▶ STATED GOAL A: Translate this sentence from the bug report below into Spanish: "This is a new problem that has cropped up in the past few days, so may be related to recent TF dataloader changes."

[BUG] OOM error while trying to train on Outbrain dataset with Tensorflow
See original GitHub issueDescribe the bug A V100 16GB GPU now runs out memory when trying to run the Outbrain TF training notebook. This is a new problem that has cropped up in the past few days, so may be related to recent TF dataloader changes.
Steps/Code to reproduce bug Run the Outbrain example notebooks with a single V100 16GB GPU.
Expected behavior Example should complete successfully without running out of memory
Environment details (please complete the following information): TBD
Additional context
Stack trace:
--------------------------------------------------------------------------
MemoryError Traceback (most recent call last)
<ipython-input-18-b1725d7df4b2> in <module>
5 experimental_run_tf_function=False
6 )
----> 7 history = wide_and_deep_model.fit(train_dataset_tf, epochs=1)
/opt/conda/lib/python3.8/site-packages/tensorflow/python/keras/engine/training.py in fit(self, x, y, batch_size, epochs, verbose, callbacks, validation_split, validation_data, shuffle, class_weight, sample_weight, initial_epoch, steps_per_epoch, validation_steps, validation_batch_size, validation_freq, max_queue_size, workers, use_multiprocessing)
1048 training_utils.RespectCompiledTrainableState(self):
1049 # Creates a `tf.data.Dataset` and handles batch and epoch iteration.
-> 1050 data_handler = data_adapter.DataHandler(
1051 x=x,
1052 y=y,
/opt/conda/lib/python3.8/site-packages/tensorflow/python/keras/engine/data_adapter.py in __init__(self, x, y, sample_weight, batch_size, steps_per_epoch, initial_epoch, epochs, shuffle, class_weight, max_queue_size, workers, use_multiprocessing, model, steps_per_execution)
1098
1099 adapter_cls = select_data_adapter(x, y)
-> 1100 self._adapter = adapter_cls(
1101 x,
1102 y,
/opt/conda/lib/python3.8/site-packages/tensorflow/python/keras/engine/data_adapter.py in __init__(self, x, y, sample_weights, shuffle, workers, use_multiprocessing, max_queue_size, model, **kwargs)
896 "`keras.utils.Sequence` as input.")
897
--> 898 self._size = len(x)
899 self._shuffle_sequence = shuffle
900 self._keras_sequence = x
/nvtabular/nvtabular/loader/tensorflow.py in __len__(self)
237 # TODO: what's a better way to do this inheritance
238 # of the appropriate methods? A Metaclass?
--> 239 return DataLoader.__len__(self)
240
241 def __getitem__(self, idx):
/nvtabular/nvtabular/loader/backend.py in __len__(self)
203
204 def __len__(self):
--> 205 return _num_steps(len(self._buff), self.batch_size)
206
207 @property
/nvtabular/nvtabular/loader/backend.py in __len__(self)
61
62 def __len__(self):
---> 63 return len(self.itr)
64
65 @property
/nvtabular/nvtabular/io/dataset.py in __len__(self)
766
767 def __len__(self):
--> 768 return len(self._ddf.partitions[self.indices])

▶ STATED GOAL B: Count the lines of the records below that contain the word "icon", with case taken into account. Give only the number.

▶ LISTED ENTRIES:
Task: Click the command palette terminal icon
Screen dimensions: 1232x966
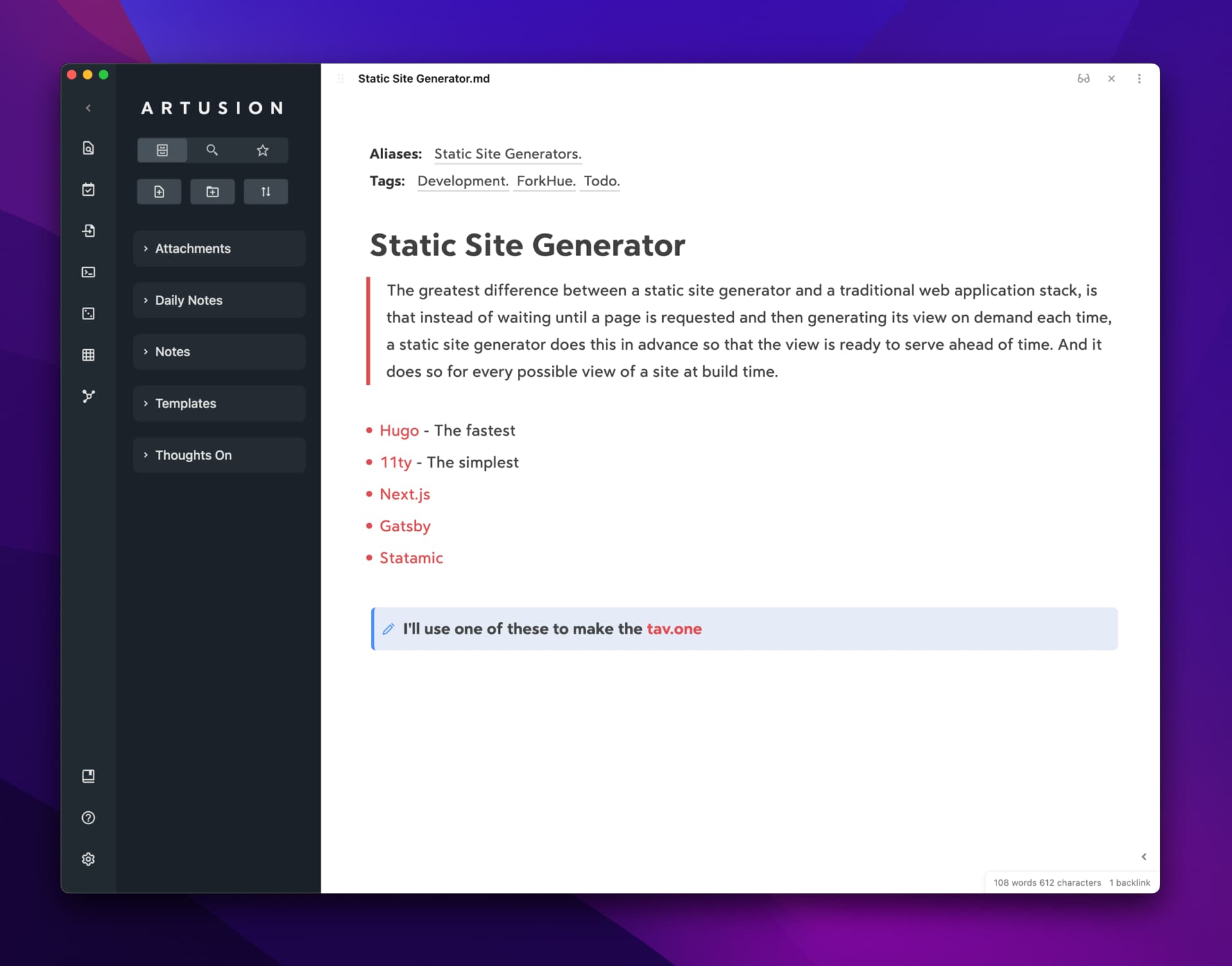Action: [89, 272]
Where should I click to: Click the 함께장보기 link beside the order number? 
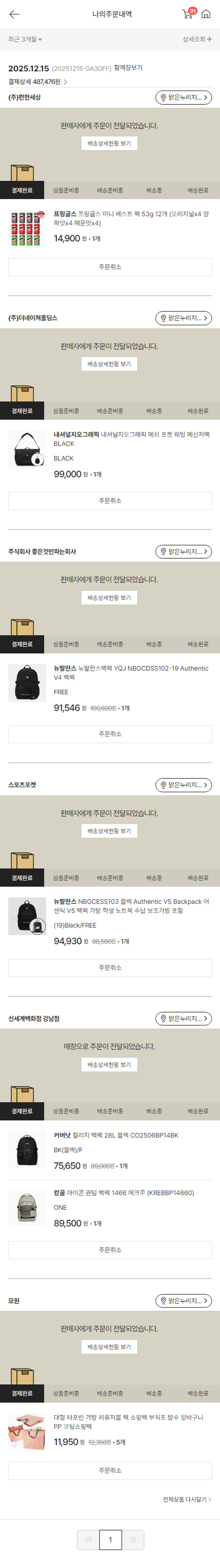[128, 68]
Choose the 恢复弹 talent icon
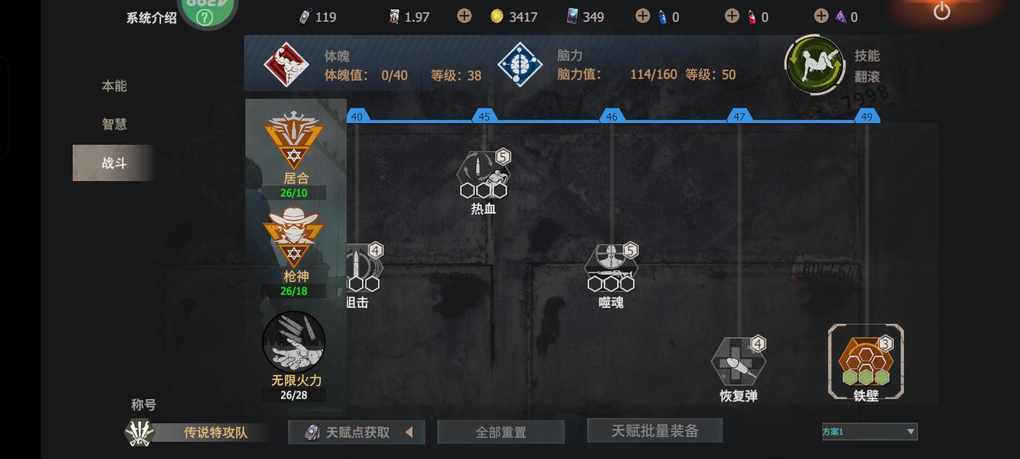 (x=738, y=361)
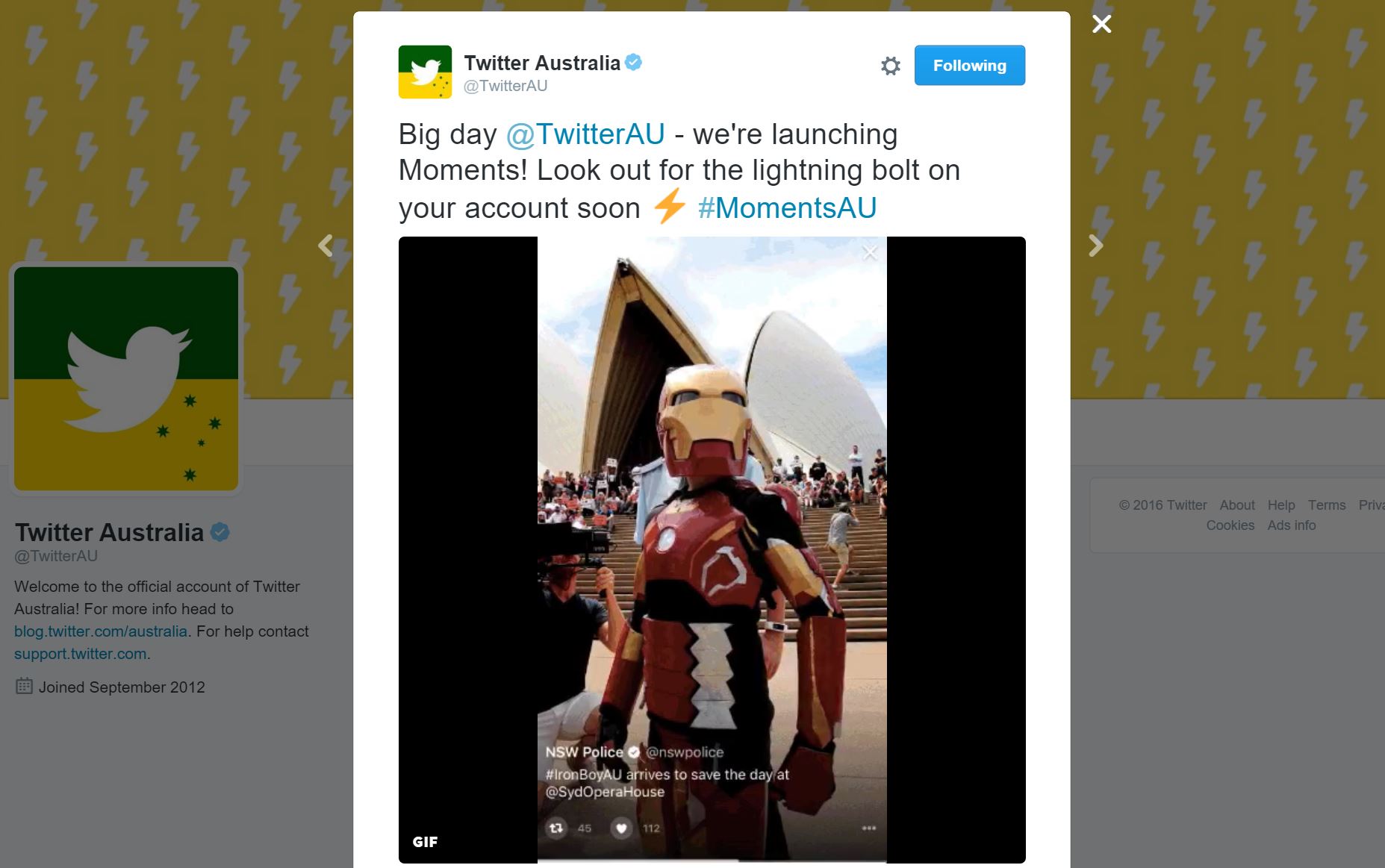Image resolution: width=1385 pixels, height=868 pixels.
Task: Click the calendar icon next to Joined September 2012
Action: [x=23, y=687]
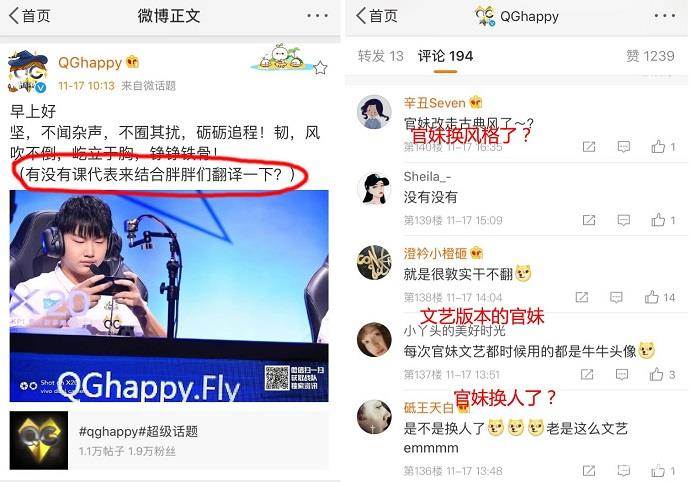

▶ EXERCISE OUTPUT A: Este es un problema nuevo que ha surgido en los últimos días, por lo que puede estar relacionado con los cambios recientes en el cargador de datos de TF.

▶ EXERCISE OUTPUT B: 3